## Text provided
IME, a lot of mums who do the homebirth/co sleeping thing actually see themselves as superior to other mums: e.g.

Mum #1: "Oh well, I had gas and air, pethidine, epidural, the works and then an emcs - it was a pretty horrific experience"

Mum #2: [smug] "Well, I gave birth at home, totally natural birth with a bit of whale music and hypnotherapy"

You should come along to my local LLL meeting - they do a great line in "hippy" parenting oneupmanship (word of advice - never admit to using baby jars or serving oven chips, you will never be spoken to again)

Lonnie · 10/05/2010 08:56

to be truthful this has nothing to do with it being a NCT class

I have 4 children 3 were planned as homebirths (2 were homebirths 1 a transfer) EVERY TIME that occurs you are like you have 2 heads when you dare to say you want a homebirth.

now in OP's case she will likely find that some of her friends from this course will go on to have homebirth 2nd time around..

Take a big huge step over it smile brightly when people do the arent you scarred and state no not at all I feel it is safe are you scarred about going to the local midwifery unit?

## Work task A
In the homebirth discussion, what does the writer say you should never admit to at the local LLL meeting?
## Work task B
Pick up the homebirth discussion after its last sentence and continue it.

(Stored dataset items)

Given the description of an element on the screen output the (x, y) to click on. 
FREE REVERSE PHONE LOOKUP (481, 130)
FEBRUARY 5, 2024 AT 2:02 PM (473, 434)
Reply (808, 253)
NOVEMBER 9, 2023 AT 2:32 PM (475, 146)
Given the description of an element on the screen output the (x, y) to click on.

## Exercise response A
Using baby jars or serving oven chips.

## Exercise response B
and then generally get to know these people you may be surprised there may well be women you will make friends with for the rest of your life..

oh and if you do NHS clases be prepared for the odd one out feeling there too

sianimac · 10/05/2010 09:24

I felt a bit odd one out in my NCT class too... I was in the same situation, the only one planning a home birth. Alas, it didn't go to plan but I did labour at home and would plan a homebirth again.

My DD is now 3months old and we meet once a week with our NCT group. Once your child arrives your birthplan won't be a big discussion point.

Remember there are loads of groups for new mums if you don't gel with NCT group. Breastfeeding groups might be a bit more chilled.

Olifin · 10/05/2010 09:29

I'm quite surprised to see HB seems to be out of the ordinary in NCT groups. Out of 7 of us in my NCT group, 3 were planning HBs. Mind you, this was Brighton which I think has a very high HB rate.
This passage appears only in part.